ABOUT THIS EXERCISE: Among the records below, find the line with "This screenshot has height=835, width=1836." and the line with "Open the Arter". Set down both and every line between, exactly and with no pictures, but nothing else.

INFORMATION SHOWN:
○ ○ ○ ○ ○ ○ ○

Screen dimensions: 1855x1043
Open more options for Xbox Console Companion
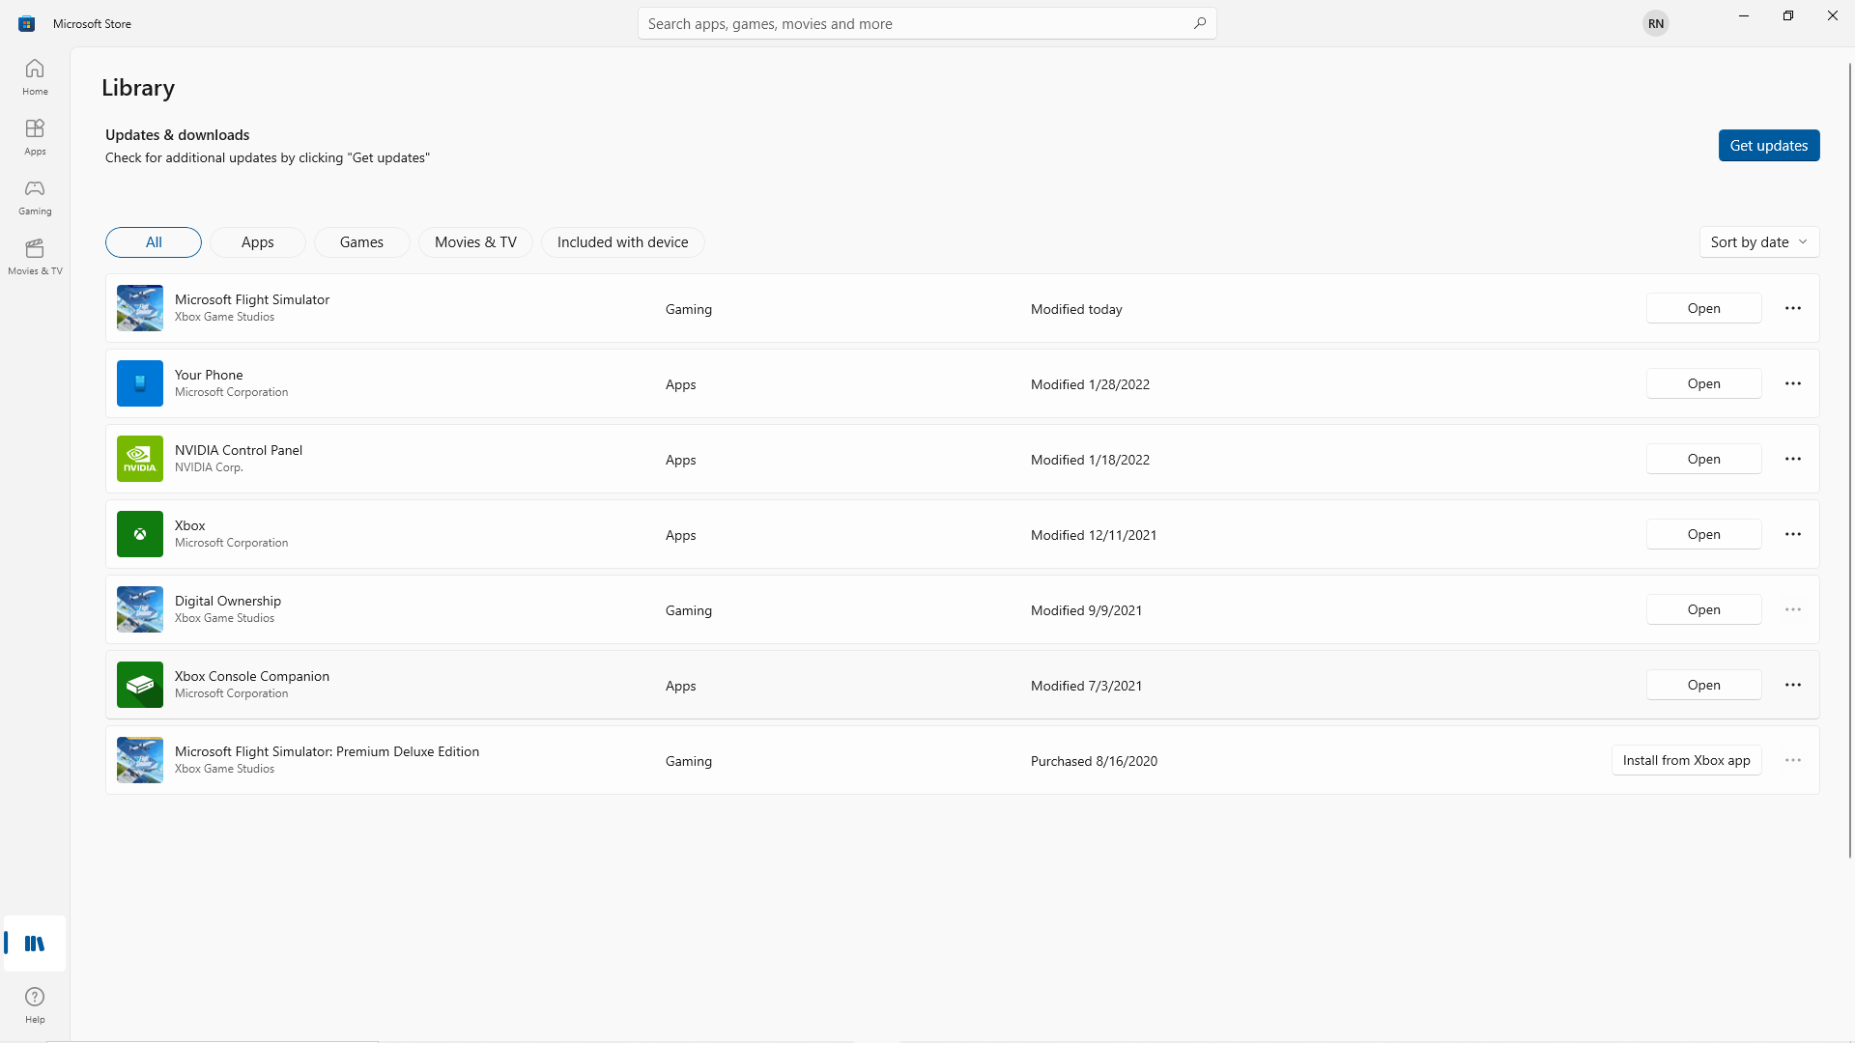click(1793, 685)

○ ○ ○ ○ ○ ○ ○

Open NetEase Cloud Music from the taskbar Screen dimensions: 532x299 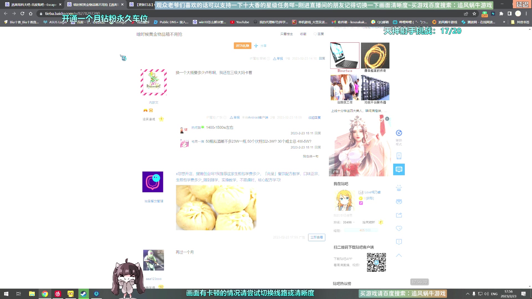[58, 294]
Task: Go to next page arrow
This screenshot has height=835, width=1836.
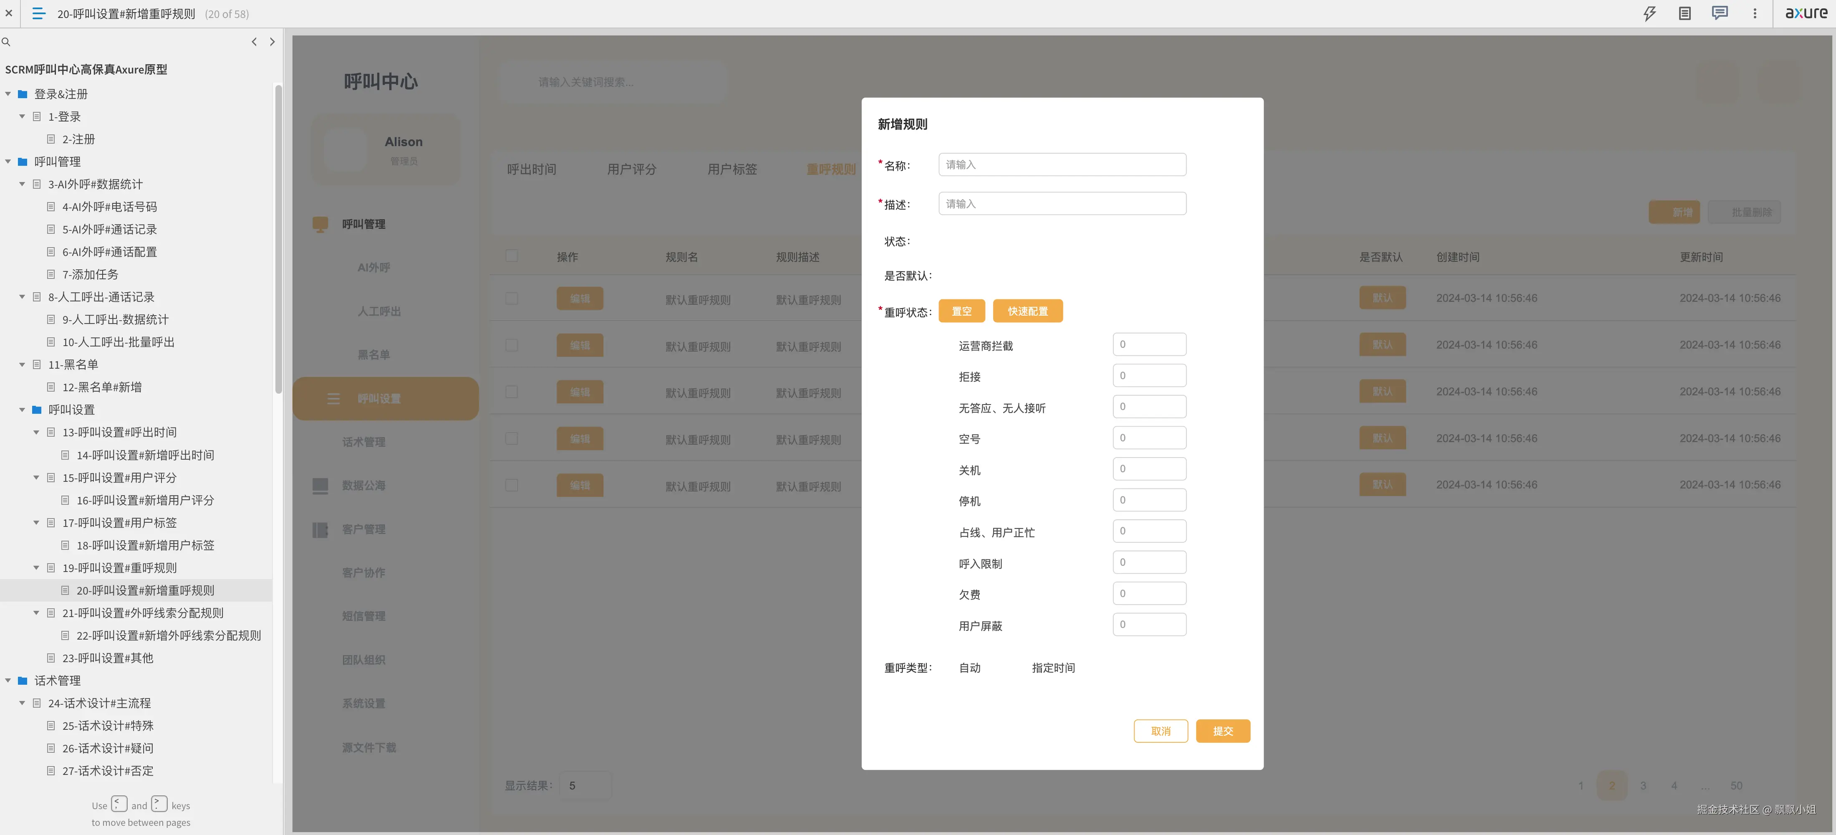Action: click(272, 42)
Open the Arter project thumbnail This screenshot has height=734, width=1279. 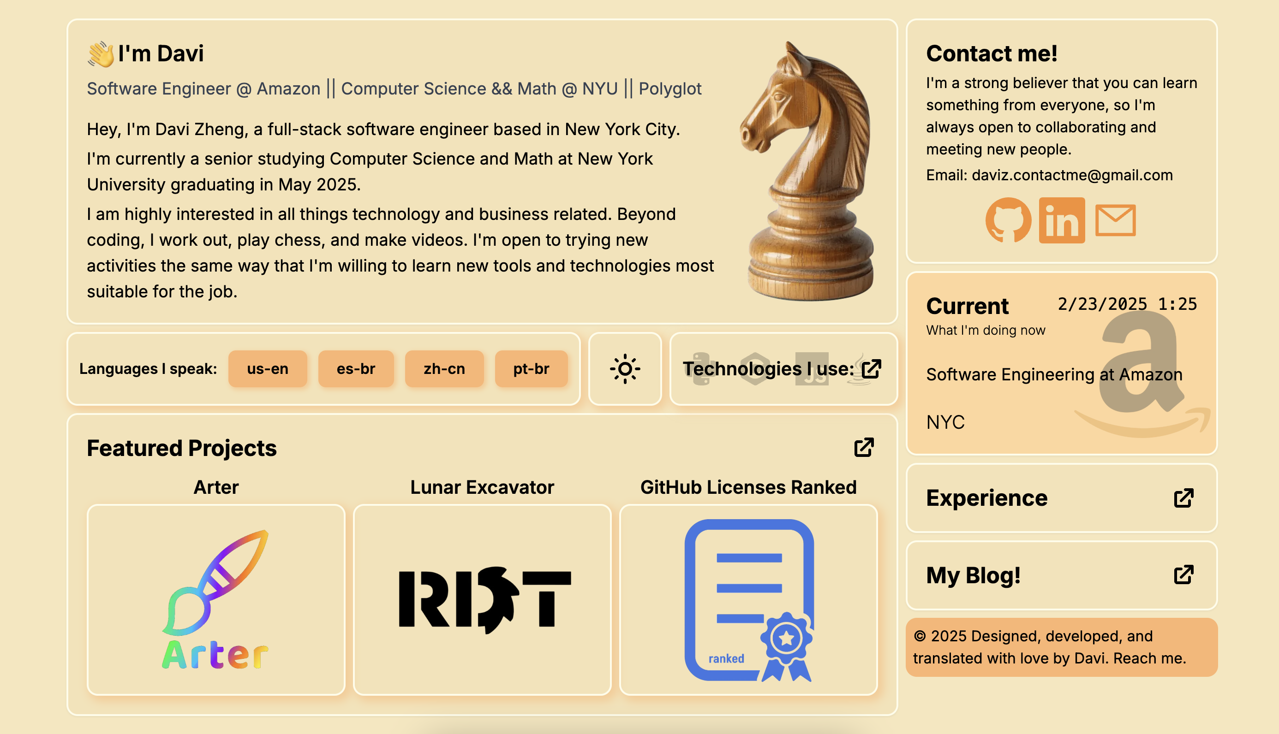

○ ○ ○ ○ ○ ○ ○

RESPONSE TO THIS EXERCISE:
This screenshot has height=835, width=1836.
Action: click(272, 42)
Open the Arter project thumbnail This screenshot has height=734, width=1279. 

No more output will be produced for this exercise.